In the following example, I specify that I want to keep word processor and spreadsheet files from OpenOffice and Microsoft along with PDFs. Generally, I don't want to archive executables and libraries, because they can be re-installed from original source disks. Many of my customers, however, use an email client that will quite happily soldier on if it is transplanted in its entirety with all of the files in its install directory, so I archive everything in that directory including executables.

Two of the biggest files on any Windows system will be the swap file and the hibernation file. Since they're pretty much completely useless anywhere other than on a running system, there is no point in archiving them. Many pre-installed Windows systems keep a complete copy of the OS install set in the \I386 directory. I can get that on CD too, so I won't be archiving that either. Here is a sample include file:

*.sxw
*.SXW
*.stc
*.STC
*.sxc
*.SXC
*.doc
*.DOC
*.xls
*.XLS
*.pdf
*.PDF
*Eudora*
*Eudora Pro*

And, here is a sample exclude file:

Temporary*
System Volume Information
i386
I386
*.dll
*.DLL
*.exe
*.EXE
PAGEFILE.SYS
hiberfil.sys

A check of the rsync line in my backup batch file will show that I refer to two include files and one exclude file. In this implementation, I use a common include and exclude file for all customers, then a second include file that is unique to each customer, usually empty, in case particular customizations are required.
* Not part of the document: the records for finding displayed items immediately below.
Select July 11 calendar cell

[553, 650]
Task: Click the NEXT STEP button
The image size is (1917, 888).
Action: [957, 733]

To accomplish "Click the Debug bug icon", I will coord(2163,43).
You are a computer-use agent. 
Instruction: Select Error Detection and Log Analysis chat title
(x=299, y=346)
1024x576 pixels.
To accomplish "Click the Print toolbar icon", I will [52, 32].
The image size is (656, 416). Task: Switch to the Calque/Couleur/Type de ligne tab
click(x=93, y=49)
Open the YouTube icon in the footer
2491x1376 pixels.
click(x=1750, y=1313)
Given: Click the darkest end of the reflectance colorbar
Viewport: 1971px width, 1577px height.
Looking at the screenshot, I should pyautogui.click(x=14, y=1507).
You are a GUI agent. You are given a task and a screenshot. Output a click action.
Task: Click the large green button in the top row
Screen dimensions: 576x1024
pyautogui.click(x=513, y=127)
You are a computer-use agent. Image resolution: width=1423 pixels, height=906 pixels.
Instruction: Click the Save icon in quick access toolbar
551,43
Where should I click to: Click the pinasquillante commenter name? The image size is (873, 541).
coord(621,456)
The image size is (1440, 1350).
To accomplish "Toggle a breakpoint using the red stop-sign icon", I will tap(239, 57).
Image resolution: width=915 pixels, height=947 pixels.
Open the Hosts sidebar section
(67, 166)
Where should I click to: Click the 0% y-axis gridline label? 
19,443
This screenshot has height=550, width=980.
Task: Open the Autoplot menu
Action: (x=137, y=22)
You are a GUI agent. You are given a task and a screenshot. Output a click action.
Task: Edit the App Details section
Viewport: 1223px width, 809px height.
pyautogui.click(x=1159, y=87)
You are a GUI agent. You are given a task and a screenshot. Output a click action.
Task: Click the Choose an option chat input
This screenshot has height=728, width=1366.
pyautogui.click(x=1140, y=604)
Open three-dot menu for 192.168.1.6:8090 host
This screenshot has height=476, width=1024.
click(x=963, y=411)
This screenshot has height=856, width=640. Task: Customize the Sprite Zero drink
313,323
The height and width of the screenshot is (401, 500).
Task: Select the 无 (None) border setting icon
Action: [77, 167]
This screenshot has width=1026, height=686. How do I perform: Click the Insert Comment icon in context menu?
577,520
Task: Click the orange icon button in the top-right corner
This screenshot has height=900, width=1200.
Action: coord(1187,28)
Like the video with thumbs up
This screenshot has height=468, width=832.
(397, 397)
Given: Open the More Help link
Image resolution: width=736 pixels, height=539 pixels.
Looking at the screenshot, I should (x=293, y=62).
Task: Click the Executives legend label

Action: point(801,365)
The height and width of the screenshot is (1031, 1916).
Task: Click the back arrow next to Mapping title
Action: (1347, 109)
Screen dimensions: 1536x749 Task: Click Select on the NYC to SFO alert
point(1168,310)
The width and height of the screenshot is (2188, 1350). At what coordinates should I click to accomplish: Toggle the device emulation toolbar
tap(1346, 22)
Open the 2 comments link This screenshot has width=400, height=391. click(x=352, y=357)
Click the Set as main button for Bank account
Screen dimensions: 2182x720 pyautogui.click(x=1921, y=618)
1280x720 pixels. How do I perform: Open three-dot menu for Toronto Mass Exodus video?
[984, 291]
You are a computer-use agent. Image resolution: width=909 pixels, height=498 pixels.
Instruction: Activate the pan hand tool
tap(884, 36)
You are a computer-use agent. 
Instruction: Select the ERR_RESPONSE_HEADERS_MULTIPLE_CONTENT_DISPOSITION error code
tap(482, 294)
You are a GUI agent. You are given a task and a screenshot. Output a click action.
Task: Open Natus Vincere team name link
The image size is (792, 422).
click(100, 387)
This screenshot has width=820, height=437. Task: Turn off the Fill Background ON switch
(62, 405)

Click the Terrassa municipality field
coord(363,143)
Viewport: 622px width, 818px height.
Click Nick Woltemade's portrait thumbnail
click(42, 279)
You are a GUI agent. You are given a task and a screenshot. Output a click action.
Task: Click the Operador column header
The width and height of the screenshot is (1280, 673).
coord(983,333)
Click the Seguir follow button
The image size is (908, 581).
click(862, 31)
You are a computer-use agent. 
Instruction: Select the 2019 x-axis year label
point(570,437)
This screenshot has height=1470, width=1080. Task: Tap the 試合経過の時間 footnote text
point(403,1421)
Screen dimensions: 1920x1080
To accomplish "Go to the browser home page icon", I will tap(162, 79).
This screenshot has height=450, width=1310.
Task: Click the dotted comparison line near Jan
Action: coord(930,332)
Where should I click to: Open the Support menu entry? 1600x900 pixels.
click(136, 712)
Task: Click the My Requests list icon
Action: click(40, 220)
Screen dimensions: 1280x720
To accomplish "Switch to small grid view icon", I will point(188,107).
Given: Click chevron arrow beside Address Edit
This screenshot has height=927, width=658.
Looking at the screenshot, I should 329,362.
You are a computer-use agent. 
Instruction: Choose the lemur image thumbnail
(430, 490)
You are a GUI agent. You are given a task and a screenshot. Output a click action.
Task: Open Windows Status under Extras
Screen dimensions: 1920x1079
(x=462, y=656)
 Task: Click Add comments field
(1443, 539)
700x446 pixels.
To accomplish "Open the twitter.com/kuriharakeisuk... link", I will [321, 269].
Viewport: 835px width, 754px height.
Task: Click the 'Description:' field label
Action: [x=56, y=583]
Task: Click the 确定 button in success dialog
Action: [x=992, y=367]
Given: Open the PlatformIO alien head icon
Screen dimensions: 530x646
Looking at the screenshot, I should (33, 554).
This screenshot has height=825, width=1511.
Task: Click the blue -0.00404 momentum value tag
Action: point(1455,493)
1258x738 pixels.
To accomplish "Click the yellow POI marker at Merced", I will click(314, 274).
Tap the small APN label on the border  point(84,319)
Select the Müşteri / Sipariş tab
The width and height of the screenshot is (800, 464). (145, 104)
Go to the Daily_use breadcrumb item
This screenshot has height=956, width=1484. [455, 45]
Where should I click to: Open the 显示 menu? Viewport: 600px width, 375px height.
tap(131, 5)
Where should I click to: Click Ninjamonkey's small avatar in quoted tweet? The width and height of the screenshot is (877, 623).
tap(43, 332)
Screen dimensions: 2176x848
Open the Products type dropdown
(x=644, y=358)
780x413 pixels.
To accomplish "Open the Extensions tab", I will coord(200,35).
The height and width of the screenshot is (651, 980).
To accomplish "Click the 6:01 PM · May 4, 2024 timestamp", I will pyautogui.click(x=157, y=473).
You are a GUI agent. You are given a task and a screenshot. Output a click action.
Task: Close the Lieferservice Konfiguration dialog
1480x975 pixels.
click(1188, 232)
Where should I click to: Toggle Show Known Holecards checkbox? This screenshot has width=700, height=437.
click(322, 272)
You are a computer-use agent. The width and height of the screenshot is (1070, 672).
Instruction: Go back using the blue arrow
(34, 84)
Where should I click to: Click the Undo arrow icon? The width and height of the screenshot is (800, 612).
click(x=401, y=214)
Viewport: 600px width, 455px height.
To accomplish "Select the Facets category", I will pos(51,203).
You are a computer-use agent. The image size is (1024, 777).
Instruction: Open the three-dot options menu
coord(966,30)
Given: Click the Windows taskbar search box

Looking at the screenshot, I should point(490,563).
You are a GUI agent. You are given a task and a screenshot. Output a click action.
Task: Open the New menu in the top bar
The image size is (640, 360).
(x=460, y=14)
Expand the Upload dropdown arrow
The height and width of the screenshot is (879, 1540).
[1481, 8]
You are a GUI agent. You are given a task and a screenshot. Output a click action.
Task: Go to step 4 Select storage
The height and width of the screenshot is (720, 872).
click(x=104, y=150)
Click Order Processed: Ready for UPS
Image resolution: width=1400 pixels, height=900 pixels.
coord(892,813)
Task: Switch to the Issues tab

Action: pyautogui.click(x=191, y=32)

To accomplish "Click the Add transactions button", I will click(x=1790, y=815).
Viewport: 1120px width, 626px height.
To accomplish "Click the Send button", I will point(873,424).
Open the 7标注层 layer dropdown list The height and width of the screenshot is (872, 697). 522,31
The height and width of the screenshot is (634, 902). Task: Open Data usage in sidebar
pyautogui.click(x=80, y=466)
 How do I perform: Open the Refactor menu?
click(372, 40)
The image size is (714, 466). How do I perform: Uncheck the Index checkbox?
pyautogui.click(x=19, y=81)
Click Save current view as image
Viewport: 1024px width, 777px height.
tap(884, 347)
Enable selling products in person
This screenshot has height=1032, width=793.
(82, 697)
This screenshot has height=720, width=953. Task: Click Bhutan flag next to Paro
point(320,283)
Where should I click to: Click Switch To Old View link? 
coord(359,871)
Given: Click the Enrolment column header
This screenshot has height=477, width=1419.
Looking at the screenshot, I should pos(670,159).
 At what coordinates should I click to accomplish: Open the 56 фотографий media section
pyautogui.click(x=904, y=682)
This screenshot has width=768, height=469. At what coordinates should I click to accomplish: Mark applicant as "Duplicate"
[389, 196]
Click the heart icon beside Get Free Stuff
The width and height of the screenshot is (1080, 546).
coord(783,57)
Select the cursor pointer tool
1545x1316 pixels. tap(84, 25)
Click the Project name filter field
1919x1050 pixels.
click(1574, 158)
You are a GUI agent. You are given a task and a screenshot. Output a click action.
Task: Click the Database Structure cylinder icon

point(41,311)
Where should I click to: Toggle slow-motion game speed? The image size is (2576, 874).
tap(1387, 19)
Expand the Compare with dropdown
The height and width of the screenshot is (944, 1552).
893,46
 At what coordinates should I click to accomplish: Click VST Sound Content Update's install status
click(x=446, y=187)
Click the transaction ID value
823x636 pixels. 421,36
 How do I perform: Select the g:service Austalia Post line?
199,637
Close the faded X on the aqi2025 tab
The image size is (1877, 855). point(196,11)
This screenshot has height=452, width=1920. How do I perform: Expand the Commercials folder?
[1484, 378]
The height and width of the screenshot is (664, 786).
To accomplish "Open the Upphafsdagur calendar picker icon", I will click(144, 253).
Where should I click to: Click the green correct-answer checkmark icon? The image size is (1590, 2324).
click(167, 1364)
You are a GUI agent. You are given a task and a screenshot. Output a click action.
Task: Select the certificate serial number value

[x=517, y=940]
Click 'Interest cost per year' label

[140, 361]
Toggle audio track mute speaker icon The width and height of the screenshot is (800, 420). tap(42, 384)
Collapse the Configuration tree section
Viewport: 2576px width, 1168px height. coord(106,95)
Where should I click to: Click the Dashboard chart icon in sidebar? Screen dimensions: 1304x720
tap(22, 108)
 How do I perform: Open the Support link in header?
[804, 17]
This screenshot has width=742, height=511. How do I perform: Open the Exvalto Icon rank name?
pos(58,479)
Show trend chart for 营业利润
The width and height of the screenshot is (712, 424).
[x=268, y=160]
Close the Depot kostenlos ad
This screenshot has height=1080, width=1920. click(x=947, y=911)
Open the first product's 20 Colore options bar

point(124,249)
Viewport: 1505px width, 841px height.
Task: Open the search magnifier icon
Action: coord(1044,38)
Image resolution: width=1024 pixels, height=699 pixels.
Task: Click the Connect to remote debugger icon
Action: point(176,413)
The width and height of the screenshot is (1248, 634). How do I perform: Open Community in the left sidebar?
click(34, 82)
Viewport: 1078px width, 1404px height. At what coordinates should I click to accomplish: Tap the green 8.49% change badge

All three files are stored on the backup server and copied at the beginning of each backup. Thus, I can modify them in the comfort and privacy of my own server and have the clients refer to the latest versions for each new backup run. The backup batch file also creates a text file listing all filenames on the client system, and that file is conveniently delivered to the backup server on every run. While fine-tuning the include and exclude rules, I can compare these file lists to the files that arrive on the server and tweak the rules as required.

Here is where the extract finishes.